The law is clear that to obtain the sought after relief in this case defendant must demonstrate prejudice. See Vacarean v. State, 810 So.2d 1055 (Fla. 4th DCA 2002). In this case, defendant has failed to prove that he is presently facing deportation. The very scant record before us establishes only that the federal government is seeking to denaturalize him. Although defendant argues in his brief that the reason for the denaturalization proceeding is based on his convictions in the present case, nothing in the record supports this contention.3 Defendant’s suggestion that deportation will necessarily follow denaturalization assumes first, that the government will prevail in that proceeding; second, that it will subsequently seek to deport defendant and; third, that the reason for the deportation will be the convictions in this case. All of these conclusions are speculative at this time and, consequently, insufficient to afford defendant the relief he seeks.4 See State v. Oakley, 715 So.2d 956, 957 (Fla. 4th DCA 1998); see also Saldana v. State, 786 So.2d 643, 644 (Fla. 3d DCA 2001)(to establish a prima facie case for relief, the defendant must show he is being threatened with deportation resulting from his plea; advising a defendant he is under investigation is not the same thing as being threatened with deportation); Curiel v. State, 795 So.2d 180, 181 (Fla. 3d DCA 2001)(petition-er’s claim that he received notice a detain-er would be placed on him was insufficient to constitute a prima facie showing he had been “threatened with deportation resulting from the plea” where notice did not state the reason petitioner was subject to detainer); Kindelan v. State, 786 So.2d 599(Fla. 3d DCA 2001)(petitioner was not entitled to post-conviction relief simply because INS had advised him he was excludable from the U.S. as a result of his conviction).

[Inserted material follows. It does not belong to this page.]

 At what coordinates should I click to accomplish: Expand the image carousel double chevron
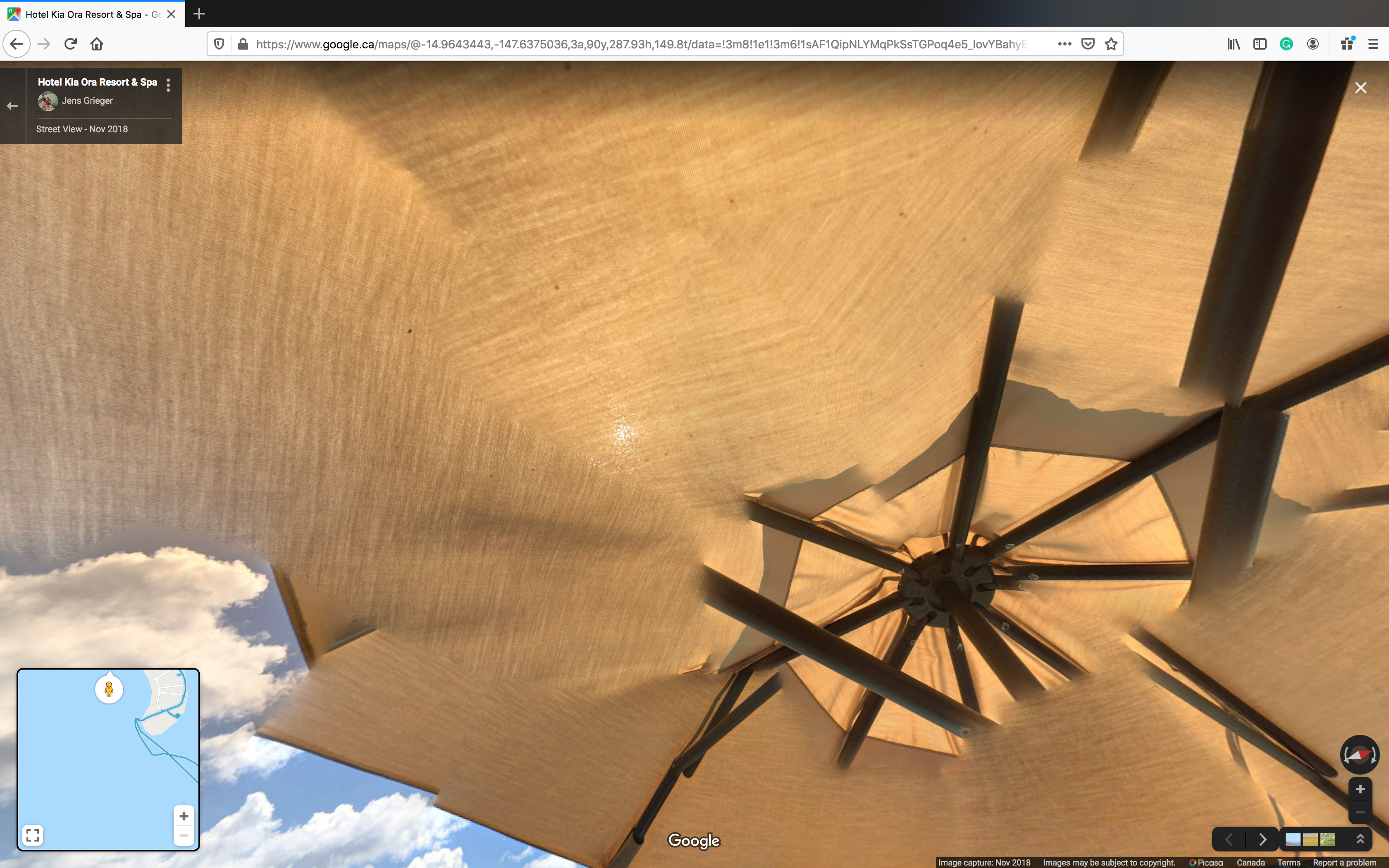pyautogui.click(x=1360, y=839)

Accordingly, we reverse the decision of the lower court. This decision is without prejudice to defendant to pursue a remedy at the appropriate time.

Reversed.

. The transcript of defendant's plea colloquy is unavailable.

. Such proceedings have been instituted in United States of America v. Martin Carmona, Case No. 01-4286 CIV-SEITZ.

. The only two documents in the record that address the issue of the denaturalization proceeding, are defendant's affidavit and the federal government’s letter to defendant advising him that it was instituting the same and offering him an opportunity to settle the matter without litigation.

. We are compelled to observe that at the time the motion in question was filed, defendant was a naturalized citizen of the United States.